__Problemas por resolver__:
a: En el texto sobre el arte y el ritmo natural del mundo, ¿de qué se dice que es introducción ese mismo texto?
b: Retoma el texto sobre el arte y el ritmo natural del mundo a partir de su última oración.

Son muchos los ejemplos que podrían ilustrar las tres características antes señaladas y este tipo de hacer que incide en el amoldamiento del arte al ritmo natural del mundo, en vez de su aceleración imbuido en el propio del desarrollo desaforado de una acción sin límites. Sin mantenerse al margen de la velocidad, quiere cuestionar su ritmo; sin dejar de existir dentro de un modus operandis contemporáneo, quiere retrotraerse a la posibilidad de un origen que no es paraíso perdido, si no precisamente la eliminación de su mito.
Para finalizar y en cierta forma escapar del influjo omnipresente que ha generado el cine (un tipo concreto de cine) sobre el discurrir de este texto, que sólo es introducción de una exposición de arte contemporáneo, queda dejar el análisis en un punto origen. Lo que se presenta bajo estas líneas es el escueto texto que inició el proyecto y que ha adquirido ahora un importante valor simbólico como principio ubicado al final. Algo parecido a una acción reflejada en el espejo de ese The End del documental sobre Kane, augur de una historia contada después de ese final ficticio, en un tiempo de narración retrospectivo.

__Elementos almacenados del conjunto de datos__:
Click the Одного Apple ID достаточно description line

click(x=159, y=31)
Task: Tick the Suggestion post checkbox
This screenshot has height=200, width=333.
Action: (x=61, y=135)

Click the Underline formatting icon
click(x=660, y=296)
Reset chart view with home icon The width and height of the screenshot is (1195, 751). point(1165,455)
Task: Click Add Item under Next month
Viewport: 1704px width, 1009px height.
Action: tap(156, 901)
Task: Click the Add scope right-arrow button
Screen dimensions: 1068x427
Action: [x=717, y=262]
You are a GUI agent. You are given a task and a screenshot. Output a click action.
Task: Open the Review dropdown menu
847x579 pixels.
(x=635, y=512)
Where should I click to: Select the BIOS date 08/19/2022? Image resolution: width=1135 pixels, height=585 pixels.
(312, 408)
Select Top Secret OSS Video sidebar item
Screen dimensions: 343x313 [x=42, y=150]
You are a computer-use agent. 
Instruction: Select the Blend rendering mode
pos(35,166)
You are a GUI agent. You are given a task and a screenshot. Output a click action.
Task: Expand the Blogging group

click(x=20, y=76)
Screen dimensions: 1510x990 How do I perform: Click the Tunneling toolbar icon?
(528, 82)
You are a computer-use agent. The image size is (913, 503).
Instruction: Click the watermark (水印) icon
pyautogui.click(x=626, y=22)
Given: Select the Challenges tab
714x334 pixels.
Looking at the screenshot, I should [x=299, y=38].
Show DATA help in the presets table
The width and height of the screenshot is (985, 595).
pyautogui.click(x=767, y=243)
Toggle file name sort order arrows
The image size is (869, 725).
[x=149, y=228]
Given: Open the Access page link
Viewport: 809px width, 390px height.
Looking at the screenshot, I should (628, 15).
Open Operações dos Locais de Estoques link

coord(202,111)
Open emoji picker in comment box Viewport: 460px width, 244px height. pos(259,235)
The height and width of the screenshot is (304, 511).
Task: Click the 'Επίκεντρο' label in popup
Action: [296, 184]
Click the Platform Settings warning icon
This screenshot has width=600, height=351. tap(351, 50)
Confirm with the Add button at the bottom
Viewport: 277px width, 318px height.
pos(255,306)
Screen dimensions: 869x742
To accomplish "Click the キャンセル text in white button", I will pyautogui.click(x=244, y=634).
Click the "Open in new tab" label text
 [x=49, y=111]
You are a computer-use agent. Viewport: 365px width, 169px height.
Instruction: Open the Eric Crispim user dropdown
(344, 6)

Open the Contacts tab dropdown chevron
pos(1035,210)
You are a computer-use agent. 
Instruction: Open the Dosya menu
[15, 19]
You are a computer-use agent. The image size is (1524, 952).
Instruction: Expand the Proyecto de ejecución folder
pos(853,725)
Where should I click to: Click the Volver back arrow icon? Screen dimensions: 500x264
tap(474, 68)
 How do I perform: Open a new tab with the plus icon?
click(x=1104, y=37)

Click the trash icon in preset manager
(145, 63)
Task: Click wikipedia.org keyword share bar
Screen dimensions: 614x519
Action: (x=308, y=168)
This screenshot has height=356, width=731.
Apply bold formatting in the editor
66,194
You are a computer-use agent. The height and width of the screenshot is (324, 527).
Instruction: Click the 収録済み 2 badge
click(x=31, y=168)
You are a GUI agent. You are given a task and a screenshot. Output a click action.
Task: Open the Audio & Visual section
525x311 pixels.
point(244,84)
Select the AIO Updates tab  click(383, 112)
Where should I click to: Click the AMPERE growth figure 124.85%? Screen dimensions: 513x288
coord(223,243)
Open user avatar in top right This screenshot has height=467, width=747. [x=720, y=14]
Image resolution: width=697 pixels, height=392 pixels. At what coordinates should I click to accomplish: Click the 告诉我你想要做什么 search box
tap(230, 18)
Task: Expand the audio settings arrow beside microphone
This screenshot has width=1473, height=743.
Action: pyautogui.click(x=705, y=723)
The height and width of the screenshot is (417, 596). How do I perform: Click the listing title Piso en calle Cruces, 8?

__Tareas resueltas__:
a: De una exposición de arte contemporáneo.

b:
En el libro El tiempo en ruinas, Marc Augé dibuja una situación etnológico-social de marcado carácter ambivalente entre lo que él denomina “tiempo puro” y lo que conocemos como historia. El propio definidor de los no lugares parece querer encontrar en este otro texto el reverso de aquéllos, otorgando a las ruinas una cualidad de máxima potencia donde este tiempo puro, fuera de la historia, se reencuentra con la naturaleza. “Es un tiempo perdido cuya recuperación compete al arte”.
Pero a qué arte, debemos preguntarnos. ¿Al arte estatuario-arquitectónico que se entrevé en las ruinas de los templos donde las raíces de las ceibas lo destruyen y apuntalan al mismo tiempo? ¿O por el contrario, o como añadidura, a un tipo de arte que lucha por escapar de una paradoja: mostrar los fluidos vitales de una sociedad transparente que borra sus rastros con la eficiente y mimética rapidez con que crea acontecimientos atolondrados e imparables?
Siguiendo con Augé: “Hoy nos encontramos en la necesidad (...) de volver a aprender a sentir el tiempo para volver a tener conciencia de la historia. En un momento en el que todo conspira para hacernos creer que la historia ha terminado y que el mundo es un espectáculo en el que se escenifica dicho fin, debemos volver a disponer de tiempo para creer en la historia. Ésa sería hoy la vocación pedagógica de las ruinas”.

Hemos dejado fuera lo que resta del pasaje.